TASK:
Swap every "Identify the location of" in the records below for "Find the position of", leaving all other text as it is.

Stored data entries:
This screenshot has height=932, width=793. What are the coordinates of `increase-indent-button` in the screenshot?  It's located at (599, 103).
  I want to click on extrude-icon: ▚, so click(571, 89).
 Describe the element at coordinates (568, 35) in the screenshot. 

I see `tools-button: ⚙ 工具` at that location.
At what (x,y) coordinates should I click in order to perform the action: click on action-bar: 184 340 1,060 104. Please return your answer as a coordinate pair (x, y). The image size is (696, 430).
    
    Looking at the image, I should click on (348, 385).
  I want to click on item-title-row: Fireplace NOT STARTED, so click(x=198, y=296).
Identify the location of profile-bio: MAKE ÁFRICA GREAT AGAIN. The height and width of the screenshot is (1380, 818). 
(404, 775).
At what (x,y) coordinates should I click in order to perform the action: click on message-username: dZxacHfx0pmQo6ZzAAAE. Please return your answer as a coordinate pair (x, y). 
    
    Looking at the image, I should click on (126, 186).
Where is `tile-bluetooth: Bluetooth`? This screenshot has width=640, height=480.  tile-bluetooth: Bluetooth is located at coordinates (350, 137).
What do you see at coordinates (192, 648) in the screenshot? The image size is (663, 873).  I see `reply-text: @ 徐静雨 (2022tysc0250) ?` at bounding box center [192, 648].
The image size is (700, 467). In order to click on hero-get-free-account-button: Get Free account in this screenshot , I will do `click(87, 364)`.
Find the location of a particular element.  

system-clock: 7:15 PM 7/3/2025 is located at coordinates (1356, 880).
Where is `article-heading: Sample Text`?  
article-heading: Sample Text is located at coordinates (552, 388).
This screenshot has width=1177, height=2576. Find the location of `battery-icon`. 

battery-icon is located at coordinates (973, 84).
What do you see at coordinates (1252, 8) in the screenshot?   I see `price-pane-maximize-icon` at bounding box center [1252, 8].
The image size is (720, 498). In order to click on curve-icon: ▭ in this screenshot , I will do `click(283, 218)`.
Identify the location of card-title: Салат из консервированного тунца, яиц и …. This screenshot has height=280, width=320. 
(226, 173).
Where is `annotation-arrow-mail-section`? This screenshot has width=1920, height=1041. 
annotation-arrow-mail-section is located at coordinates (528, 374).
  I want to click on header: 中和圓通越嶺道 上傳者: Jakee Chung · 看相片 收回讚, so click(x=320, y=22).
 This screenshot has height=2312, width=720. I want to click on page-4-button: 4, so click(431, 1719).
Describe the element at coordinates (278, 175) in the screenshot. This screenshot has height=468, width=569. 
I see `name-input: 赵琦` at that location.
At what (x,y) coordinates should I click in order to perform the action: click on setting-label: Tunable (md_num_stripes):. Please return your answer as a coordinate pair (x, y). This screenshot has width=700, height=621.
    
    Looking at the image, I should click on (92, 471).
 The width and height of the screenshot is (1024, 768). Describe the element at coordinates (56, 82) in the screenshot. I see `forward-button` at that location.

SOLUTION:
This screenshot has height=932, width=793. What are the coordinates of `increase-indent-button` in the screenshot?  It's located at (599, 103).
  I want to click on extrude-icon: ▚, so click(571, 89).
 Describe the element at coordinates (568, 35) in the screenshot. 

I see `tools-button: ⚙ 工具` at that location.
At what (x,y) coordinates should I click in order to perform the action: click on action-bar: 184 340 1,060 104. Please return your answer as a coordinate pair (x, y). The image size is (696, 430).
    
    Looking at the image, I should click on (348, 385).
  I want to click on item-title-row: Fireplace NOT STARTED, so click(x=198, y=296).
Find the position of profile-bio: MAKE ÁFRICA GREAT AGAIN. The height and width of the screenshot is (1380, 818). 
(404, 775).
At what (x,y) coordinates should I click in order to perform the action: click on message-username: dZxacHfx0pmQo6ZzAAAE. Please return your answer as a coordinate pair (x, y). 
    
    Looking at the image, I should click on (126, 186).
Where is `tile-bluetooth: Bluetooth`? This screenshot has width=640, height=480.  tile-bluetooth: Bluetooth is located at coordinates (350, 137).
What do you see at coordinates (192, 648) in the screenshot? The image size is (663, 873).  I see `reply-text: @ 徐静雨 (2022tysc0250) ?` at bounding box center [192, 648].
The image size is (700, 467). In order to click on hero-get-free-account-button: Get Free account in this screenshot , I will do `click(87, 364)`.
Find the location of a particular element.  

system-clock: 7:15 PM 7/3/2025 is located at coordinates (1356, 880).
Where is `article-heading: Sample Text`?  
article-heading: Sample Text is located at coordinates (552, 388).
This screenshot has width=1177, height=2576. Find the location of `battery-icon`. 

battery-icon is located at coordinates (973, 84).
What do you see at coordinates (1252, 8) in the screenshot?   I see `price-pane-maximize-icon` at bounding box center [1252, 8].
The image size is (720, 498). In order to click on curve-icon: ▭ in this screenshot , I will do `click(283, 218)`.
Find the position of card-title: Салат из консервированного тунца, яиц и …. This screenshot has height=280, width=320. 
(226, 173).
Where is `annotation-arrow-mail-section`? This screenshot has width=1920, height=1041. 
annotation-arrow-mail-section is located at coordinates (528, 374).
  I want to click on header: 中和圓通越嶺道 上傳者: Jakee Chung · 看相片 收回讚, so click(x=320, y=22).
 This screenshot has height=2312, width=720. I want to click on page-4-button: 4, so click(431, 1719).
Describe the element at coordinates (278, 175) in the screenshot. This screenshot has height=468, width=569. 
I see `name-input: 赵琦` at that location.
At what (x,y) coordinates should I click in order to perform the action: click on setting-label: Tunable (md_num_stripes):. Please return your answer as a coordinate pair (x, y). This screenshot has width=700, height=621.
    
    Looking at the image, I should click on (92, 471).
 The width and height of the screenshot is (1024, 768). Describe the element at coordinates (56, 82) in the screenshot. I see `forward-button` at that location.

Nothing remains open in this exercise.